Once the line containing "Filmowy wieczór pod" is found in the entries below, restate it and each following line word for word, stopping after the line containing "Kultura i Edukacja (616, 154)".
============
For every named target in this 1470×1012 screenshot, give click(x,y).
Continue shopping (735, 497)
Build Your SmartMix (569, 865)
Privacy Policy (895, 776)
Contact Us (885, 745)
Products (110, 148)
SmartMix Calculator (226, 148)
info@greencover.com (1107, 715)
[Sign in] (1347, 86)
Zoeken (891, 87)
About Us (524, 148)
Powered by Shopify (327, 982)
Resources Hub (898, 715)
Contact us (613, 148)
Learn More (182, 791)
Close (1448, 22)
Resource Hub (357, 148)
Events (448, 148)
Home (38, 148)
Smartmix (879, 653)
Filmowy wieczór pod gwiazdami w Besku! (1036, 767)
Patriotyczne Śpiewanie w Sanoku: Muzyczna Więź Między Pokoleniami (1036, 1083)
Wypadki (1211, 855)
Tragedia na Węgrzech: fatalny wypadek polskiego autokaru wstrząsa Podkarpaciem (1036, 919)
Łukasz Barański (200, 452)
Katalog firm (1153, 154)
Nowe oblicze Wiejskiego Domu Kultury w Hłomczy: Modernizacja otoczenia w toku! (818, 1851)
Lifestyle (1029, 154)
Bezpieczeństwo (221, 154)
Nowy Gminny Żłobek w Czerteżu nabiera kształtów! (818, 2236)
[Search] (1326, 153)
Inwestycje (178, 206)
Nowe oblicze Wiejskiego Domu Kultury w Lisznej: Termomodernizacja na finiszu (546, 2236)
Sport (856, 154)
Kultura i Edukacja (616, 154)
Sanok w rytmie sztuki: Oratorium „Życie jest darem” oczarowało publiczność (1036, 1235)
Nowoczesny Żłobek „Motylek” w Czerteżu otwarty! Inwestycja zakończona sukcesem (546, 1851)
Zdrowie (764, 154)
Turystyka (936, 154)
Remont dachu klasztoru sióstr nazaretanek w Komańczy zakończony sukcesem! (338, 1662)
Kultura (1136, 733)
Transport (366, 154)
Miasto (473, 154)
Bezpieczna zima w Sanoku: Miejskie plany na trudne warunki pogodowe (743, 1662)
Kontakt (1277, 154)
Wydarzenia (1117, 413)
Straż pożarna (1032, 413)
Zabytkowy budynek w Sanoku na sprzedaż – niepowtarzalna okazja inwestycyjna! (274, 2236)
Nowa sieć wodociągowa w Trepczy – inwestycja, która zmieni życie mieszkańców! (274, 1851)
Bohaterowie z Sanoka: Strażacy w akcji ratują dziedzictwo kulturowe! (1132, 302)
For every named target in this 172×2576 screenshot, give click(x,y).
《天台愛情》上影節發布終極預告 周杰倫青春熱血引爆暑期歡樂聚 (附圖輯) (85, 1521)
============
Written response:
Filmowy wieczór pod gwiazdami w Besku! (1036, 767)
Patriotyczne Śpiewanie w Sanoku: Muzyczna Więź Między Pokoleniami (1036, 1083)
Wypadki (1211, 855)
Tragedia na Węgrzech: fatalny wypadek polskiego autokaru wstrząsa Podkarpaciem (1036, 919)
Łukasz Barański (200, 452)
Katalog firm (1153, 154)
Nowe oblicze Wiejskiego Domu Kultury w Hłomczy: Modernizacja otoczenia w toku! (818, 1851)
Lifestyle (1029, 154)
Bezpieczeństwo (221, 154)
Nowy Gminny Żłobek w Czerteżu nabiera kształtów! (818, 2236)
[Search] (1326, 153)
Inwestycje (178, 206)
Nowe oblicze Wiejskiego Domu Kultury w Lisznej: Termomodernizacja na finiszu (546, 2236)
Sport (856, 154)
Kultura i Edukacja (616, 154)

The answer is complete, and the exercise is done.